HARIE.ID, TAKENGON | “Otsus pergi, APBD menangis?” Pertanyaan ini mungkin terdengar berlebihan, tapi tidak bagi Aceh Tengah yang tengah bersiap menghadapi realitas pahit berkurangnya aliran dana dari pusat.
Pemerintah Kabupaten Aceh Tengah, di bawah kepemimpinan Bupati Haili Yoga dan Wakil Bupati Muchsin Hasan, kini dihadapkan pada tantangan besar dalam menjaga stabilitas keuangan daerah.
Berdasarkan Rancangan Awal Rencana Pembangunan Jangka Menengah Daerah (RPJMD) Aceh Tengah dan Rancangan Rencana Kerja Pemerintah Daerah (RKPD) tahun 2026, proyeksi pendapatan daerah menunjukkan angka yang menarik dan sedikit mengkhawatirkan.
Pendapatan Asli Daerah (PAD) Aceh Tengah pada 2025 diproyeksikan mencapai Rp 181,17 miliar, tetapi justru turun tipis menjadi Rp 176,81 miliar pada 2026. Kabar baiknya, angka ini kembali naik hingga Rp 197,56 miliar pada 2030.
Namun, angka ini tetap belum cukup jika dibandingkan dengan kebutuhan daerah yang semakin meningkat.
Sumber utama PAD, seperti pajak daerah, retribusi, serta hasil pengelolaan kekayaan daerah yang dipisahkan, masih harus bekerja keras agar bisa menopang perekonomian daerah.
Di sisi lain, pendapatan transfer dari pemerintah pusat tetap menjadi “penolong utama” bagi kas daerah.
Pada tahun 2025, transfer dari pusat diproyeksikan mencapai Rp 1,18 triliun dan terus mengalami kenaikan hingga Rp 1,25 triliun pada 2030.
Dana Alokasi Umum (DAU) dan Dana Alokasi Khusus (DAK) masih menjadi tulang punggung keuangan daerah, dengan dana bagi hasil dan dana desa ikut menyumbang pemasukan.
Namun, angka-angka ini tidak serta-merta membuat Pemkab Aceh Tengah bisa bernapas lega.
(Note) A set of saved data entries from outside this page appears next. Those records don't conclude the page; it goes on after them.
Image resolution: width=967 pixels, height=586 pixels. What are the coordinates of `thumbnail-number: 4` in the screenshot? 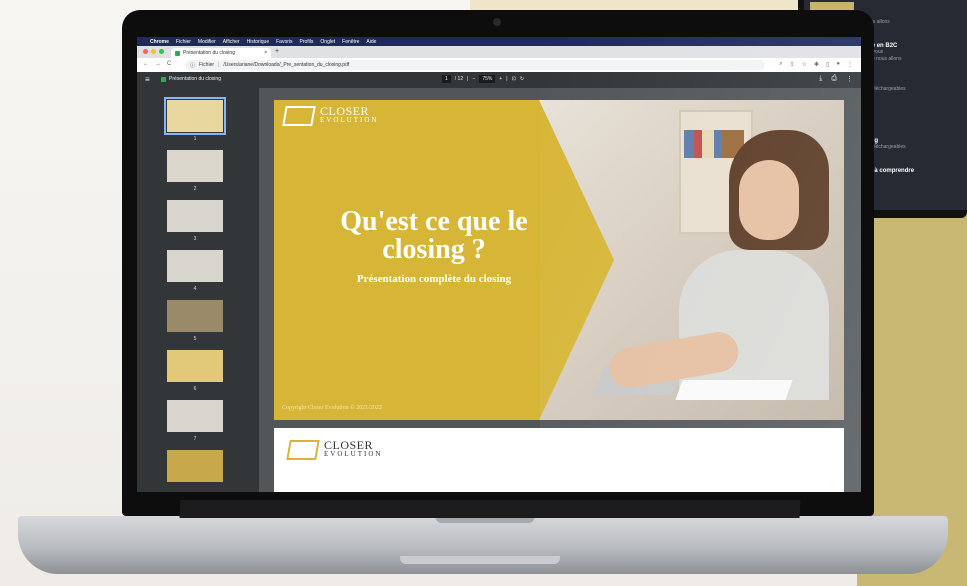 It's located at (195, 289).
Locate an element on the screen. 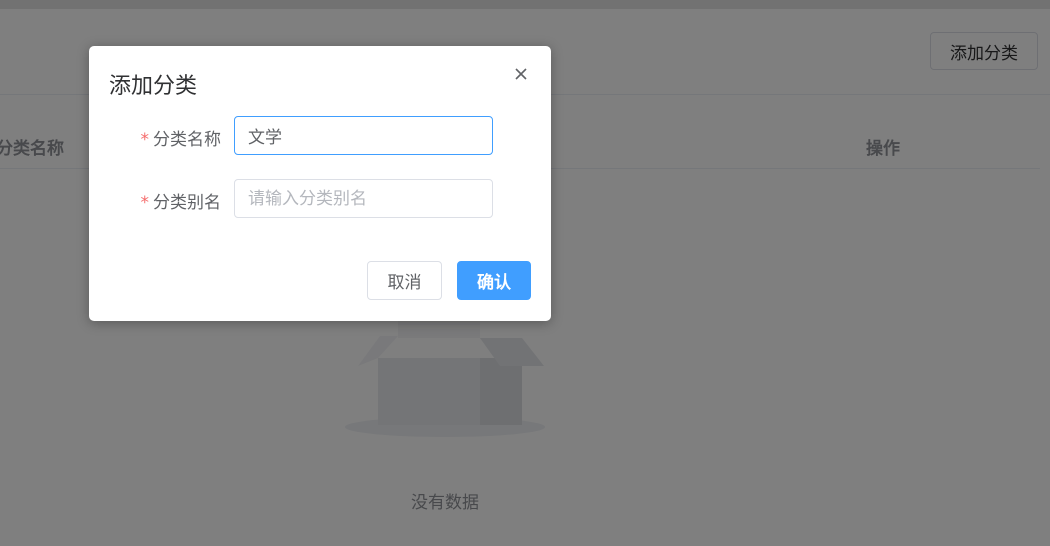 The height and width of the screenshot is (546, 1050). category-name-label: * 分类名称 is located at coordinates (160, 138).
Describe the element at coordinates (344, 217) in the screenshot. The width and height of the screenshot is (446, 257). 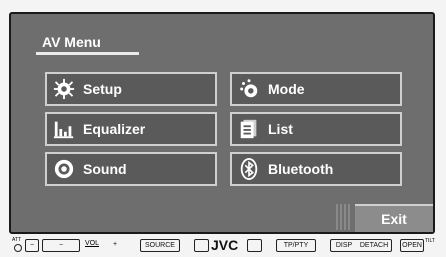
I see `exit-strip-decoration` at that location.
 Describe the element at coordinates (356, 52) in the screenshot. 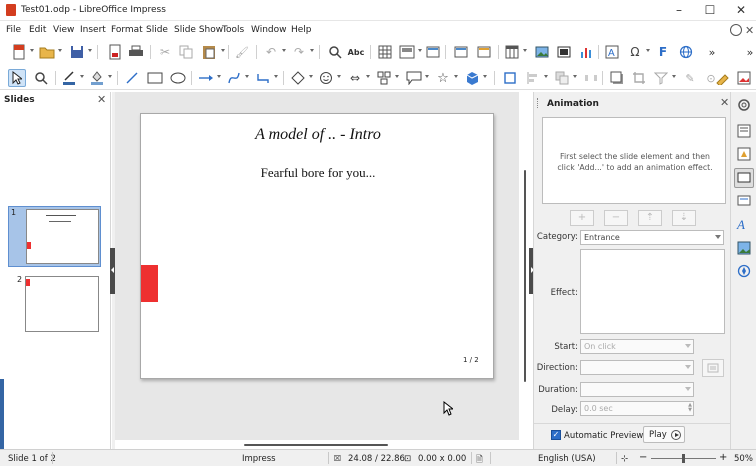

I see `spelling-icon: Abc` at that location.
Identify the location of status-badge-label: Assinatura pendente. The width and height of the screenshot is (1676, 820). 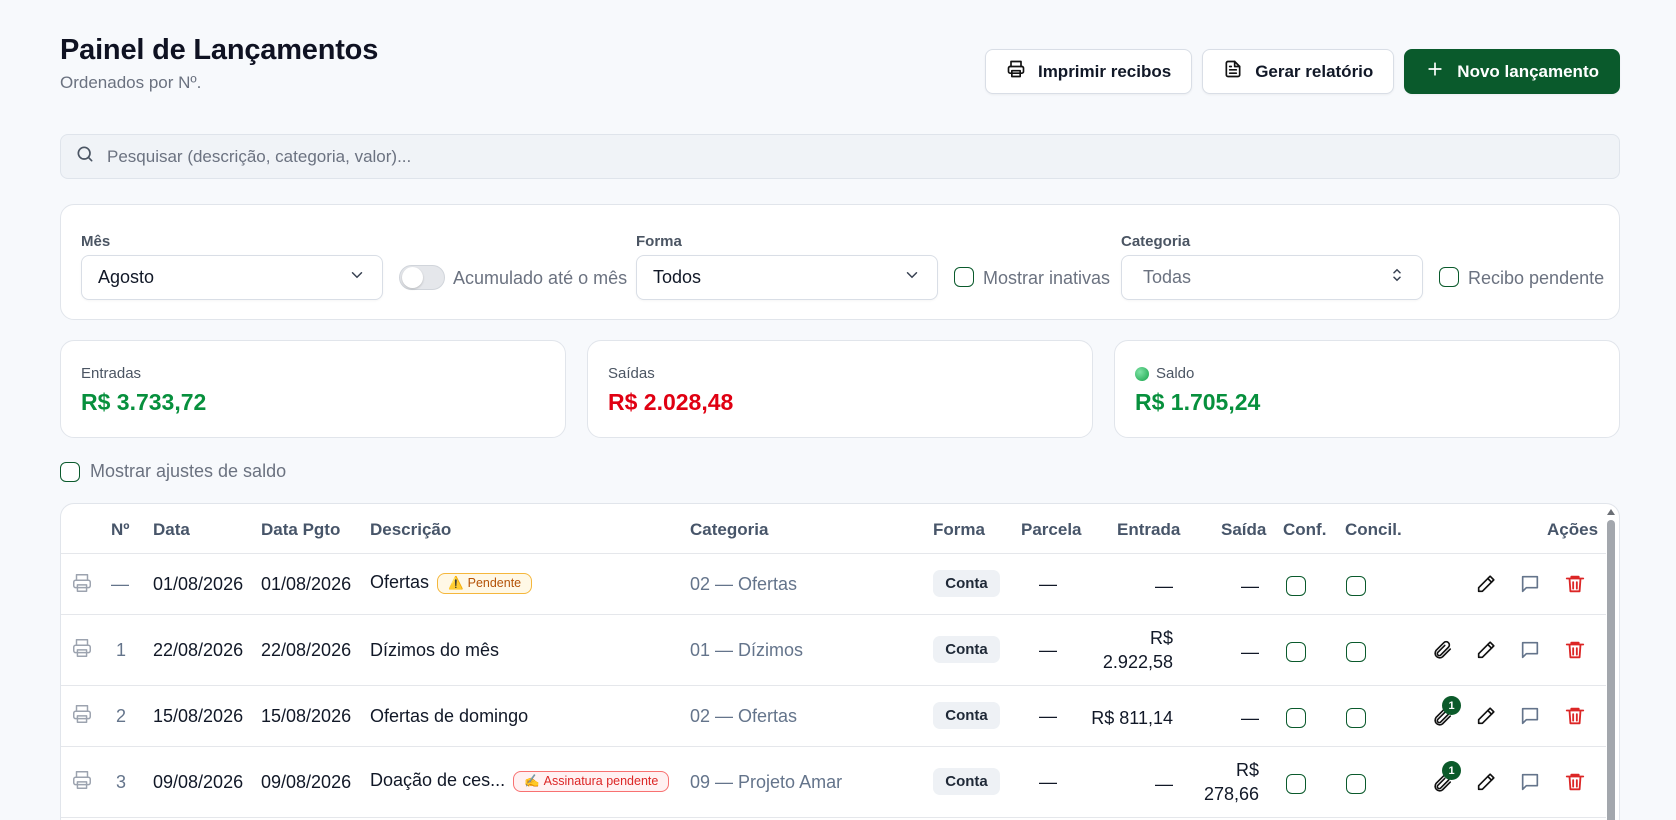
(601, 782).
Salah satu pukulan telak yang akan datang adalah berakhirnya Dana Otonomi Khusus (Otsus) pada 2027.
Ini bukan sekadar angka dalam laporan keuangan, melainkan sumber daya krusial yang selama ini menopang pembangunan di Aceh Tengah.
Belum cukup sampai di situ, pengurangan Dana Alokasi Khusus (DAK) fisik dan Dana Alokasi Umum (DAU) dari sektor PUPR juga menjadi ancaman nyata bagi rencana pembangunan infrastruktur.
Sementara itu, belanja pegawai terus membengkak, terutama karena penyelesaian tenaga honorer dan pengangkatan Pegawai Pemerintah dengan Perjanjian Kerja (P3K).
Ibarat kapal di tengah badai, Pemkab Aceh Tengah harus memutar otak agar tidak karam di tengah tantangan finansial yang semakin berat.
Untuk menghadapi kondisi ini, Pemkab Aceh Tengah di bawah kepemimpinan Haili Yoga dan Muchsin Hasan tidak bisa hanya bergantung pada “uang jatuh dari langit.”
Diperlukan strategi kreatif agar pendapatan daerah tidak hanya bertahan, tetapi juga tumbuh.
Dalam Rancangan Awal (Ranwal) RPJMD Aceh Tengah tahun 2025-2029 dan rancangan RKPD tahun 2026 dicantumkan beberapa upaya, diantaranya:
Creative Financing, skema pembiayaan inovatif seperti Kerjasama Pemerintah dan Badan Usaha (KPBU), pemanfaatan Corporate Social Responsibility (CSR), hingga eksplorasi dana karbon untuk mendanai proyek strategis.
Optimalisasi PAD, meningkatkan efisiensi pemungutan pajak dan retribusi, serta mengelola aset daerah agar menghasilkan pendapatan lebih maksimal.
Pemberdayaan BUMD dan BUMDes, mendorong Badan Usaha Milik Daerah (BUMD) dan Badan Usaha Milik Desa (BUMDes) untuk berkontribusi lebih besar dalam pendapatan daerah, bukan sekadar menjadi ‘beban’ yang terus disubsidi.
Jika strategi ini berhasil, Aceh Tengah mungkin bisa selamat dari ‘badai keuangan’ yang mengintai di depan mata.
Namun, jika hanya sekadar janji tanpa implementasi nyata, jangan heran jika beberapa tahun ke depan, judul berita bukan lagi “Otsus Pamit, APBD Menjerit,” tetapi “Anggaran Seret, Program Molor, Rakyat yang Kena Getah!”